# About this exercise
Across all entries below, how many lines include "right"? Answer with the number alone.

Stored data
BEGIN
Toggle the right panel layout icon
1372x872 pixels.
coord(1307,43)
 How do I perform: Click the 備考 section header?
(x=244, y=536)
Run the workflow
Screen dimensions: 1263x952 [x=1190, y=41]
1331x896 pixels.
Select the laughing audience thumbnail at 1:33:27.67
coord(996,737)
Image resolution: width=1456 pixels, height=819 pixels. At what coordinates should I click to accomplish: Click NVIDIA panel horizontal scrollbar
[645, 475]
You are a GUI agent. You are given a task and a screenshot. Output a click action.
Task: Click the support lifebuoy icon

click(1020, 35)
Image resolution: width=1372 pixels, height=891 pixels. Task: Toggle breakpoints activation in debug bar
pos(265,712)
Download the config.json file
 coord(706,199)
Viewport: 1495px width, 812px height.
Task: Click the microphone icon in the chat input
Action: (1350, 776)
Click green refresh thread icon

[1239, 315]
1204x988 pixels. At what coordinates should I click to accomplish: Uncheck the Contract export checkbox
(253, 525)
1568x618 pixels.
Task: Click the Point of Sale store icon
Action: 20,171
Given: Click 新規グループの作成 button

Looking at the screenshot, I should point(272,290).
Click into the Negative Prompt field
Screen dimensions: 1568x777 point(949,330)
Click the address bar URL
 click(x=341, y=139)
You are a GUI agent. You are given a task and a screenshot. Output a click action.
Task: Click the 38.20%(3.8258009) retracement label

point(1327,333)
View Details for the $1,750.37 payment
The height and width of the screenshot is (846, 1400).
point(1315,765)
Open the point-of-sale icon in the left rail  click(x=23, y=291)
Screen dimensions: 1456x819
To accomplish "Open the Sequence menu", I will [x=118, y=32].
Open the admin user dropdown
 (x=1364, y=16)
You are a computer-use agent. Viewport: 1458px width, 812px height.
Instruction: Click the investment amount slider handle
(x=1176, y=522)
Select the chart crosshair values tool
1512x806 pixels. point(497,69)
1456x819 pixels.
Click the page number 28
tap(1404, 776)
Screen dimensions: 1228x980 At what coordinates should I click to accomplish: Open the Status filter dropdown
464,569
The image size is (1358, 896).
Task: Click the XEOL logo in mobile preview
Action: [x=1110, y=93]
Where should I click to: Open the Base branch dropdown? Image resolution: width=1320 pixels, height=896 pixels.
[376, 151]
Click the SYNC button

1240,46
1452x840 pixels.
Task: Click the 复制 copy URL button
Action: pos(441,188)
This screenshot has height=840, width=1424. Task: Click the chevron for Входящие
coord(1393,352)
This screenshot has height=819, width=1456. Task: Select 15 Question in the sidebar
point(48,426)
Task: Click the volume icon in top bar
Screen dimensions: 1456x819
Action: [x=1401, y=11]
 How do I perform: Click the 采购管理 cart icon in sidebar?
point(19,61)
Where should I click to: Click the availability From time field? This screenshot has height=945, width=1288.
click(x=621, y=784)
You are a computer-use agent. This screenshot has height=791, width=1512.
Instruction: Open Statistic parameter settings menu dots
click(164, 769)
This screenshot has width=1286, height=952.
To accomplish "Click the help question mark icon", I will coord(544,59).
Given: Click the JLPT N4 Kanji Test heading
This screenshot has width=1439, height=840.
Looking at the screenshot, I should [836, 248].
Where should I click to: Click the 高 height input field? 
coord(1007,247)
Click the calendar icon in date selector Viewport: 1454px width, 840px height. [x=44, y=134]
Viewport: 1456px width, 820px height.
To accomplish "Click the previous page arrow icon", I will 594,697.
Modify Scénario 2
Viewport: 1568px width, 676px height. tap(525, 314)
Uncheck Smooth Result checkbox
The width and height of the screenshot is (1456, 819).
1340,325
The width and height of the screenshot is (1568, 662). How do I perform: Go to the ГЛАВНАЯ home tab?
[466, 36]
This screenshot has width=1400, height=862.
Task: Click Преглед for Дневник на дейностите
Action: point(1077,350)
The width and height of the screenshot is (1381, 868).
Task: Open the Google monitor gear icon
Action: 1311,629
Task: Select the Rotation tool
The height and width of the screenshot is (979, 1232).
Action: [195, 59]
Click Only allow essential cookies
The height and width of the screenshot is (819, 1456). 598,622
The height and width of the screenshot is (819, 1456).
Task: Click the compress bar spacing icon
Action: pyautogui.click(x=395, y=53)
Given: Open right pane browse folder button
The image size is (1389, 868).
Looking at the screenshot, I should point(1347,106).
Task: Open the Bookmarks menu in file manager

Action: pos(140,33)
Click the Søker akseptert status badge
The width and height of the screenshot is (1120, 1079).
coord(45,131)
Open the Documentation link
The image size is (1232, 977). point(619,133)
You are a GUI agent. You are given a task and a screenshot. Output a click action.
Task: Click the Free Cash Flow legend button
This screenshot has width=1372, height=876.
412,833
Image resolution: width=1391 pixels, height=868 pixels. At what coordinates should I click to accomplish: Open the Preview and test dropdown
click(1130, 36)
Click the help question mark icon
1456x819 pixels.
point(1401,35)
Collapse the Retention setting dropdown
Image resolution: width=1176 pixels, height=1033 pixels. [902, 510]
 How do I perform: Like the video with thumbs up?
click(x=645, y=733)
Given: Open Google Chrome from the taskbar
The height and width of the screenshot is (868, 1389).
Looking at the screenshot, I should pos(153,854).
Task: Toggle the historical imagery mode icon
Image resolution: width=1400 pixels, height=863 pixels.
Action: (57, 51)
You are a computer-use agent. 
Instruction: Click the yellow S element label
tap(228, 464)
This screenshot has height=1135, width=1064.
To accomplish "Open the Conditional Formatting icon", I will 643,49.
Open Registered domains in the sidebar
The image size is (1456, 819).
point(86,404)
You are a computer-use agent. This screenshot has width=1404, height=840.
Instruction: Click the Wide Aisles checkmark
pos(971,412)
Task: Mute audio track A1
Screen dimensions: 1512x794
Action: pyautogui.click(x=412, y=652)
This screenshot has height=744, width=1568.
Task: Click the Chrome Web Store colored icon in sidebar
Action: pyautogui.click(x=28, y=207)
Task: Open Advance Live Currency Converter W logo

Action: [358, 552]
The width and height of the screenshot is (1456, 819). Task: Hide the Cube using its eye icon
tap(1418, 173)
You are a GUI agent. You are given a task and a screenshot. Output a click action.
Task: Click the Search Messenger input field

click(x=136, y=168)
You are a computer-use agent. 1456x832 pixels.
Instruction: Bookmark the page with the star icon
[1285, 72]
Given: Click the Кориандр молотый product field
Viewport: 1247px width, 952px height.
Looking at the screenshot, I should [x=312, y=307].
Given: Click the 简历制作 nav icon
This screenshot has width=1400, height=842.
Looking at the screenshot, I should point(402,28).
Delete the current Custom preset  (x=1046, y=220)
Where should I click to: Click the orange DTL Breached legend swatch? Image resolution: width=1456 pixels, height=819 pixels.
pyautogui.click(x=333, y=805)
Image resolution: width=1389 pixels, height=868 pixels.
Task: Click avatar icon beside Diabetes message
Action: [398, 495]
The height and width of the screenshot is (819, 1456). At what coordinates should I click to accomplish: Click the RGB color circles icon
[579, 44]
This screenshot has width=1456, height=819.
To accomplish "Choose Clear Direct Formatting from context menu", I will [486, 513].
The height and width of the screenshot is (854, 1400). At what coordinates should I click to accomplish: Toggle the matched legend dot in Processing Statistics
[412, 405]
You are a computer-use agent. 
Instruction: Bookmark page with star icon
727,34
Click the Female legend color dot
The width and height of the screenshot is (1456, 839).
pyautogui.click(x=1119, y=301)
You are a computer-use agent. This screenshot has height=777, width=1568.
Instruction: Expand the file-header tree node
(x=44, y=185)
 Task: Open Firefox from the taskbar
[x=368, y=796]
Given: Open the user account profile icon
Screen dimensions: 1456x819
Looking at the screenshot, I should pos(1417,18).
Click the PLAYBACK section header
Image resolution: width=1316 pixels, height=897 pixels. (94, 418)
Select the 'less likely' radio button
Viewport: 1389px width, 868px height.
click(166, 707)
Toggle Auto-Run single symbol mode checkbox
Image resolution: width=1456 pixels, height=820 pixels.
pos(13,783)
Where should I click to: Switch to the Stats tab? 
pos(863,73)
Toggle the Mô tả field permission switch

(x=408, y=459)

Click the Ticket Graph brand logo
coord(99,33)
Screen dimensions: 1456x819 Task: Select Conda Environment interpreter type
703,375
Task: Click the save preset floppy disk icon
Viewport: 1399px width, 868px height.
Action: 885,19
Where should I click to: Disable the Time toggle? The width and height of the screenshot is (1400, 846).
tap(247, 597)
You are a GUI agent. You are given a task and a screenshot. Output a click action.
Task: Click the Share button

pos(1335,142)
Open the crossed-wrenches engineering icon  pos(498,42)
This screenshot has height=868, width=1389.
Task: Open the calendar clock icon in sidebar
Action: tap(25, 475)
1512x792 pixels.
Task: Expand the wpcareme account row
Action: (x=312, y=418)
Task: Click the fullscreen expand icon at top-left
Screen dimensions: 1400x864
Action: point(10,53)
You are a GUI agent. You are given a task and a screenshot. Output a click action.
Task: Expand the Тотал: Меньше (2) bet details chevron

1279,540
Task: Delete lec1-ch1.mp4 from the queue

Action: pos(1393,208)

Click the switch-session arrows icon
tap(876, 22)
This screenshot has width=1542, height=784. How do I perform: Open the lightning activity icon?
END
# Result below
2